Although both HBV and HCV replicate in hepatocytes, these viruses have very different life cycles. HBV is a DNA virus that replicates in the nucleus of hepatocytes, while HCV is an RNA virus that replicates exclusively in the cytoplasm of liver cells. Studies have demonstrated that these viruses interact during coinfection and that this interaction may reduce viremia of one or both viruses and increase damage to the host [13].

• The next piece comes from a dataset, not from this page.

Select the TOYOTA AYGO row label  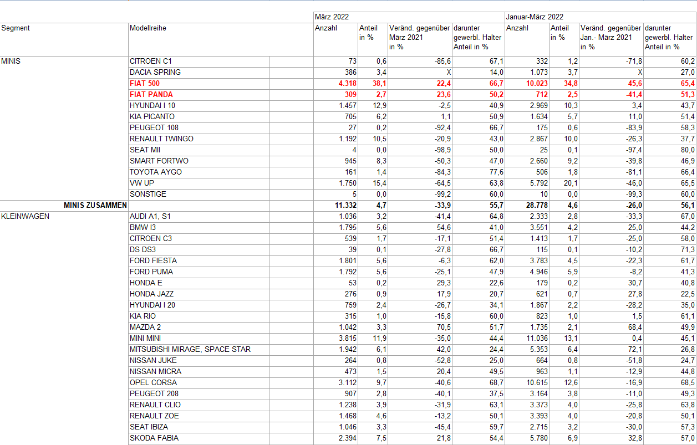point(156,172)
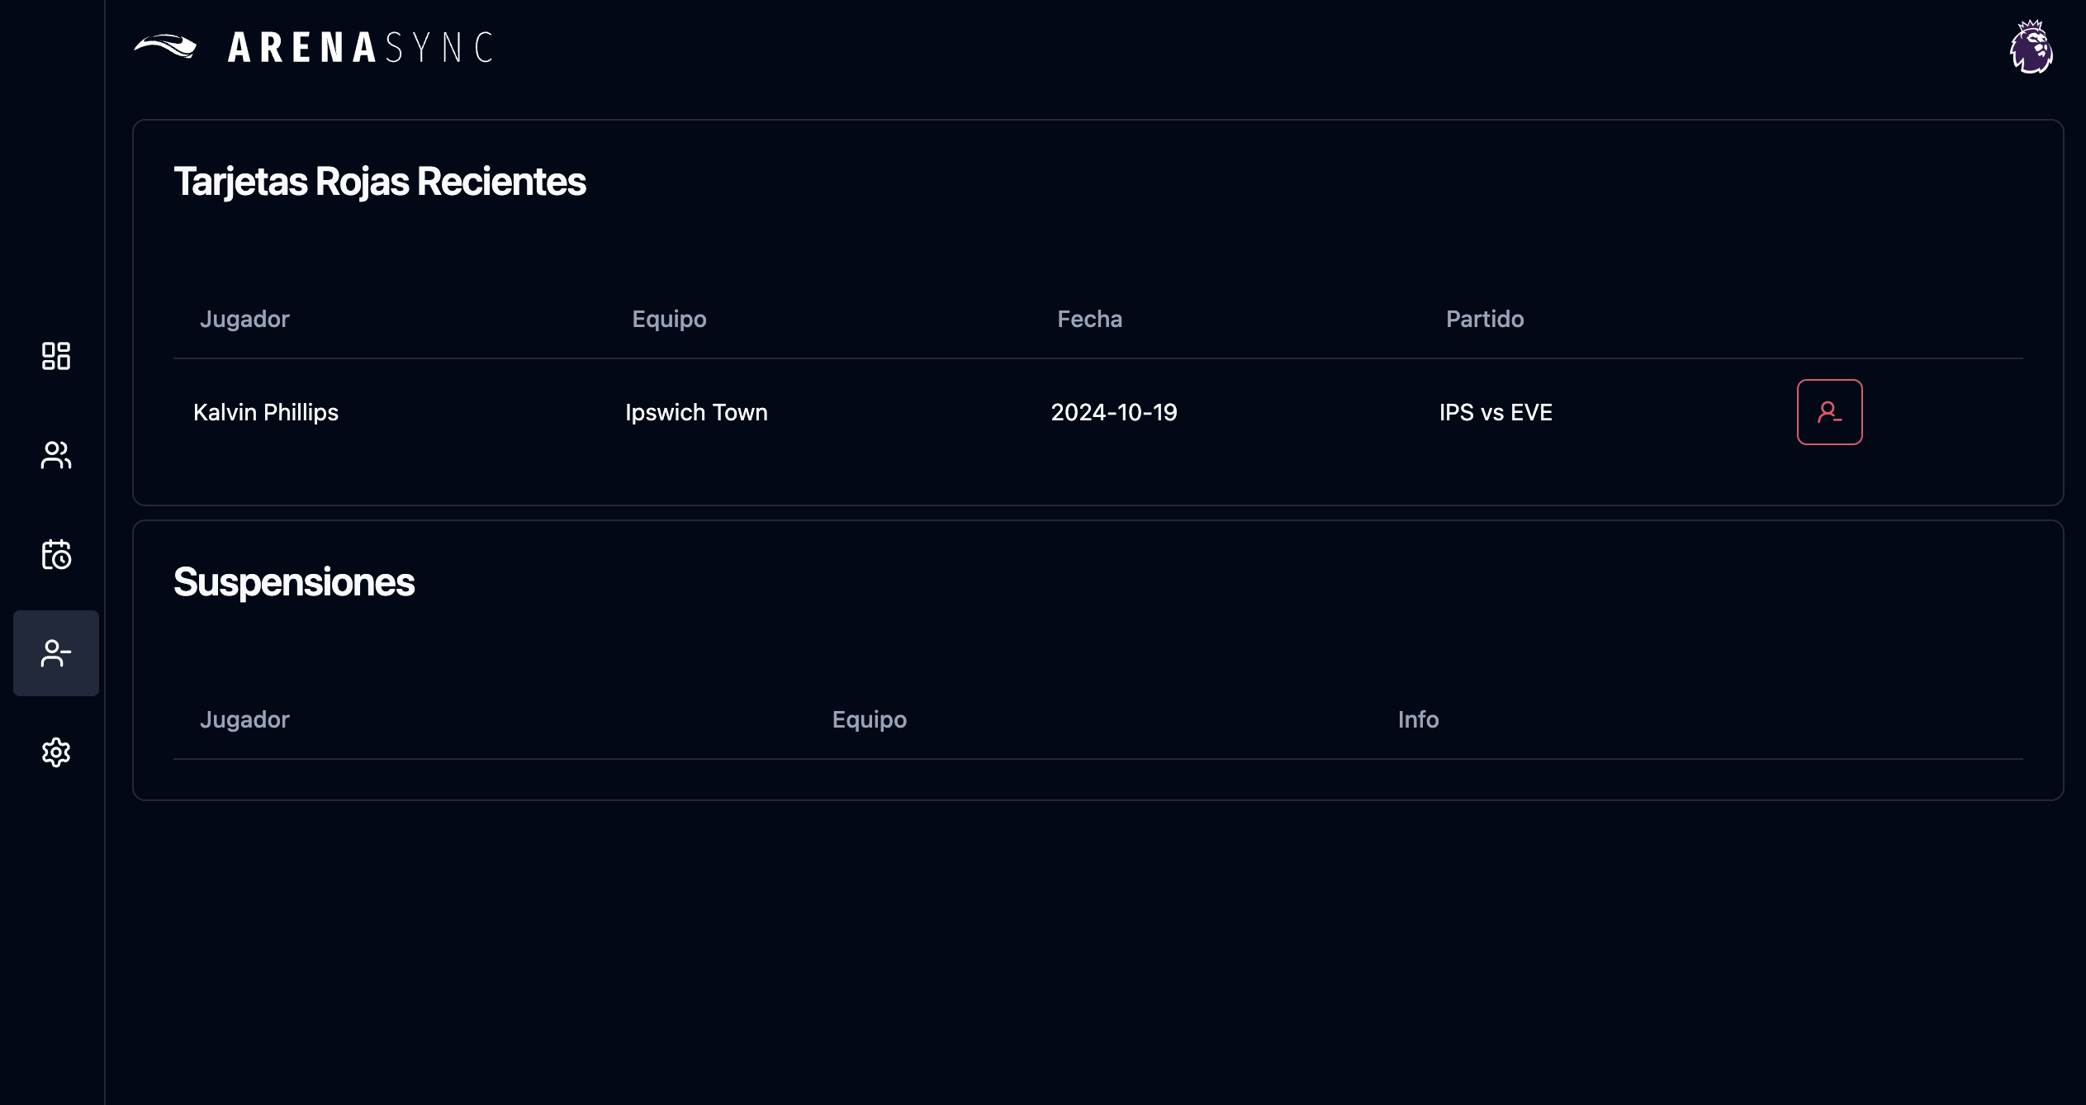
Task: Click the ARENASYNC title text
Action: tap(360, 47)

The present study shows a lower HCV load in patients coinfected with HCV/HBV compared to HCV-monoinfected patients (619,000 and 1,815,000 IU/mL, respectively). In a study conducted in Europe, Marot et al. [29] also observed changes in the viral load, demonstrating a higher HCV load in monoinfected patients compared to dual-infected patients, which suggests that in co-infection there is suppression of HCV replication by the HBV superinfection, the which can result in a state of latent HCV infection.

Comparison of the degree of fibrosis in this study revealed no significant difference between the monoinfected and coinfected patients. The association between coinfection and increased liver damage is contradictory. Some studies have demonstrated an association of HCV/HBV coinfection with increased liver damage and the risk of developing cirrhosis and hepatocellular carcinoma [8,9,28], while others do not report this association [28,29]. Cardoso et al. did not find any association between occult HBV infection and clinical picture, virological, and histological data, and their work suggests that cohort studies should be performed to identify the real impact of occult HBV in patients with liver disease [30].

5. Conclusions

An interaction between these viruses was observed in the present study, in which the monoinfected patients had a larger number of HCV RNA copies than the coinfected patients. There was no association of coinfection with increased liver damage despite a slight increase in fibrosis and transaminase levels, which, however, were not statistically significant. Further studies are necessary to better understand this interaction, as well as the analysis and comparison with a group of HBV-monoinfected patients.